▶ **TASK INSTRUCTIONS**:
Each entry must be output once more without any change.

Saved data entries
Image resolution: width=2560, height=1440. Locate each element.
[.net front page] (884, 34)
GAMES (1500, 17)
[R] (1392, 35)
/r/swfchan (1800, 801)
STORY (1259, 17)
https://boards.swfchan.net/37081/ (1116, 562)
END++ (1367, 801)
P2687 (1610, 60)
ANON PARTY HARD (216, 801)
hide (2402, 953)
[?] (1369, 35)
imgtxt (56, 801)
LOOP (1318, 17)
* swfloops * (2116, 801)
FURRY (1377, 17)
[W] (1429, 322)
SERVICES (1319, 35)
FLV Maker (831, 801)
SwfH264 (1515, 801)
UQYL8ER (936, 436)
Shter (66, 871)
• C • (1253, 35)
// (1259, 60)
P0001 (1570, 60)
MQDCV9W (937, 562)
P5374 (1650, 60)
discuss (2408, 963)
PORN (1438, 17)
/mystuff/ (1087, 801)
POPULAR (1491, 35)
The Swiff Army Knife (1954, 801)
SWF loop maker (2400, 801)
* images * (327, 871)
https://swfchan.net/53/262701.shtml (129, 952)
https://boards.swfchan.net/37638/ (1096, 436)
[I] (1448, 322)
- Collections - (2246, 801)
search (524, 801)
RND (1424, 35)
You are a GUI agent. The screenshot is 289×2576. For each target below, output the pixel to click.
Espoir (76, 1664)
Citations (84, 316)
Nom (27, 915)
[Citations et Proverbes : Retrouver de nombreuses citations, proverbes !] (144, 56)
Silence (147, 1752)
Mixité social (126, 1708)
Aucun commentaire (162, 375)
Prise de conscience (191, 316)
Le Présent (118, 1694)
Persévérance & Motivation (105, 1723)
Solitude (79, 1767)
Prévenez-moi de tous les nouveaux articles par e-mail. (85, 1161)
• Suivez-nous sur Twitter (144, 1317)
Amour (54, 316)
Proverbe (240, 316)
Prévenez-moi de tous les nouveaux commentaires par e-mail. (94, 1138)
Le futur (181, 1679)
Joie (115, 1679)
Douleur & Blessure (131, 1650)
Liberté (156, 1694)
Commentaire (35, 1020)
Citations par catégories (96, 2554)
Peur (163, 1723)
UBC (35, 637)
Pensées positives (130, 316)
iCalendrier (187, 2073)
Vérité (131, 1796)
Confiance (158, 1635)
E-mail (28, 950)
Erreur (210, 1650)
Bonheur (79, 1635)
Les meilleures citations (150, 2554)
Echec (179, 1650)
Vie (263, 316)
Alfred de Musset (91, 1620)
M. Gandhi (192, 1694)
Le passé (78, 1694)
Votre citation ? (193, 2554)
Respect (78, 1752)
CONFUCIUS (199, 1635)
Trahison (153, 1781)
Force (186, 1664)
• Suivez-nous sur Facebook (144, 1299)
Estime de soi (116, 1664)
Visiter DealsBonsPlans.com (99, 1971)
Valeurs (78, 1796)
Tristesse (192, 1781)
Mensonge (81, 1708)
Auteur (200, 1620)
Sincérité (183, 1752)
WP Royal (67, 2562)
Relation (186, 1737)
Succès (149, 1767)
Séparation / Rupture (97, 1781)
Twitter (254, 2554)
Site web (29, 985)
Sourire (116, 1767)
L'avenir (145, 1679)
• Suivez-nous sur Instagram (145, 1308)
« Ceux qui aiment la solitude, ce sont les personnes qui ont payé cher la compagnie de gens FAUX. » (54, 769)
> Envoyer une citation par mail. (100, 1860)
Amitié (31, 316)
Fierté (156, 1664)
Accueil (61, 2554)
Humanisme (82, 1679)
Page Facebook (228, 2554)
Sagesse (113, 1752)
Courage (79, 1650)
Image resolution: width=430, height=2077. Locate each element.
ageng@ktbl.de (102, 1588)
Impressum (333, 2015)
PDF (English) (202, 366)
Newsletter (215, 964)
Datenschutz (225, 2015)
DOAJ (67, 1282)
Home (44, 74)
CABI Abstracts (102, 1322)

▶ **ANSWER BOX**:
Image resolution: width=2560, height=1440. Locate each element.
[.net front page] (884, 34)
GAMES (1500, 17)
[R] (1392, 35)
/r/swfchan (1800, 801)
STORY (1259, 17)
https://boards.swfchan.net/37081/ (1116, 562)
END++ (1367, 801)
P2687 (1610, 60)
ANON PARTY HARD (216, 801)
hide (2402, 953)
[?] (1369, 35)
imgtxt (56, 801)
LOOP (1318, 17)
* swfloops * (2116, 801)
FURRY (1377, 17)
[W] (1429, 322)
SERVICES (1319, 35)
FLV Maker (831, 801)
SwfH264 (1515, 801)
UQYL8ER (936, 436)
Shter (66, 871)
• C • (1253, 35)
// (1259, 60)
P0001 (1570, 60)
MQDCV9W (937, 562)
P5374 (1650, 60)
discuss (2408, 963)
PORN (1438, 17)
/mystuff/ (1087, 801)
POPULAR (1491, 35)
The Swiff Army Knife (1954, 801)
SWF loop maker (2400, 801)
* images * (327, 871)
https://swfchan.net/53/262701.shtml (129, 952)
https://boards.swfchan.net/37638/ (1096, 436)
[I] (1448, 322)
- Collections - (2246, 801)
search (524, 801)
RND (1424, 35)
You are a GUI agent. The screenshot is 289×2576. For each target below, output the pixel to click.
Espoir (76, 1664)
Citations (84, 316)
Nom (27, 915)
[Citations et Proverbes : Retrouver de nombreuses citations, proverbes !] (144, 56)
Silence (147, 1752)
Mixité social (126, 1708)
Aucun commentaire (162, 375)
Prise de conscience (191, 316)
Le Présent (118, 1694)
Persévérance & Motivation (105, 1723)
Solitude (79, 1767)
Prévenez-moi de tous les nouveaux articles par e-mail. (85, 1161)
• Suivez-nous sur Twitter (144, 1317)
Amour (54, 316)
Proverbe (240, 316)
Prévenez-moi de tous les nouveaux commentaires par e-mail. (94, 1138)
Le futur (181, 1679)
Joie (115, 1679)
Douleur & Blessure (131, 1650)
Liberté (156, 1694)
Commentaire (35, 1020)
Citations par catégories (96, 2554)
Peur (163, 1723)
UBC (35, 637)
Pensées positives (130, 316)
iCalendrier (187, 2073)
Vérité (131, 1796)
Confiance (158, 1635)
E-mail (28, 950)
Erreur (210, 1650)
Bonheur (79, 1635)
Les meilleures citations (150, 2554)
Echec (179, 1650)
Vie (263, 316)
Alfred de Musset (91, 1620)
M. Gandhi (192, 1694)
Le passé (78, 1694)
Votre citation ? (193, 2554)
Respect (78, 1752)
CONFUCIUS (199, 1635)
Trahison (153, 1781)
Force (186, 1664)
• Suivez-nous sur Facebook (144, 1299)
Estime de soi (116, 1664)
Visiter DealsBonsPlans.com (99, 1971)
Valeurs (78, 1796)
Tristesse (192, 1781)
Mensonge (81, 1708)
Auteur (200, 1620)
Sincérité (183, 1752)
WP Royal (67, 2562)
Relation (186, 1737)
Succès (149, 1767)
Séparation / Rupture (97, 1781)
Twitter (254, 2554)
Site web (29, 985)
Sourire (116, 1767)
L'avenir (145, 1679)
• Suivez-nous sur Instagram (145, 1308)
« Ceux qui aiment la solitude, ce sont les personnes qui ont payé cher la compagnie de gens FAUX. » (54, 769)
> Envoyer une citation par mail. (100, 1860)
Amitié (31, 316)
Fierté (156, 1664)
Accueil (61, 2554)
Humanisme (82, 1679)
Page Facebook (228, 2554)
Sagesse (113, 1752)
Courage (79, 1650)
Image resolution: width=430, height=2077. Locate each element.
ageng@ktbl.de (102, 1588)
Impressum (333, 2015)
PDF (English) (202, 366)
Newsletter (215, 964)
Datenschutz (225, 2015)
DOAJ (67, 1282)
Home (44, 74)
CABI Abstracts (102, 1322)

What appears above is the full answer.